Aux sources de l’histoire juive québécoise

51EnDmheWnLJ’avoue avoir abordé l’ouvrage de Denis Vaugeois sur la première grande famille juive québécoise avec espoir.

Je pensais qu’on y trouverait les traces d’un premier compagnonnage entre juifs et franco-catholiques, culminant avec la décision de l’Assemblée législative de faire siéger en leur sein un des premiers députés juifs de l’Empire britannique.

On apprend plein de choses, dans Les Premiers Juifs d’Amérique (Septentrion). Mais ce serait trop  que de nous demander de nous attacher à ces personnages.

Le premier juif du Québec (du Bas Canada), Aaron Hart, arrive à Montréal dans les troupes de l’envahisseur Amherst, dont il gère les finances. Il s’installe à Trois-Rivières où il devient un commerçant important, bien intégré et sans histoire.

C’est son fils Ezekiel qui brigue les suffrages. Mais les ignorants, comme moi, apprennent ici que le nouveau député partage les positions anti-patriotes et anti-francophones des anglo-montréalais, qui souhaitent en finir avec le code civil et l’usage du français. On se demande d’ailleurs pourquoi les francophones de Trois-Rivières lui accordent leurs votes.

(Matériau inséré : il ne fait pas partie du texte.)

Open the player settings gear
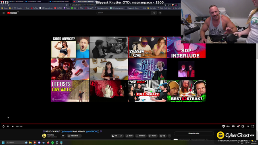click(238, 126)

Son élection est dans un premier temps contestée par les Patriotes (et par le gouverneur anglais). Dans un deuxième temps, toute la chambre vote une résolution accordant l’égalité des droits aux juifs, mais Vaugeois nous donne à comprendre qu’à cette étape, le geste n’est pas aussi révolutionnaire dans l’Empire qu’on pourrait le penser. Au moins, personne ne s’y oppose.

L’historien nous fait bien comprendre qu’à l’époque, et sauf pour la question posée par l’élection du premier député juif, la judaïté des membres de la famille Hart et des autres familles juives établies notamment à Montréal ne pose aucun problème. En fait, la majorité ignore que ces familles sont juives, les croyant protestantes ou catholiques. S’ils l’avaient su, ils n’auraient pas su ce que cela signifiait.

Un fils controversé

La controverse vient d’ailleurs. Le fils aîné de la famille, Moses, est un personnage en soi. Entreprenant mais constamment en procès contre ses partenaires comme ses adversaires, très actif avec les membres du sexe opposé, soupçonné d’avoir tenu un bordel à Trois-Rivières, candidat battu à plusieurs élections et courtisan empressé auprès du gouverneur pour une nomination à l’exécutif d’où il aurait pu faire reculer le français et le code civil, inventeur d’une nouvelle religion qui n’aura pas d’adeptes, Moses n’est, disons, pas l’incarnation de la confraternité et de la bonne entente.

Avant de s’engager dans le très intéressant ouvrage de Vaugeois, il faut savoir qu’on y suivra à la fois l’histoire des Hart et l’histoire de Vaugeois, faisant sa recherche sur les Hart.

Cette technique non-orthodoxe gène parfois la lecture, qu’on souhaiterait plus linéaire. Mais elle éclaire la difficulté qu’a l’historien de distinguer le vrai du faux.

Le livre est au surplus superbement illustré.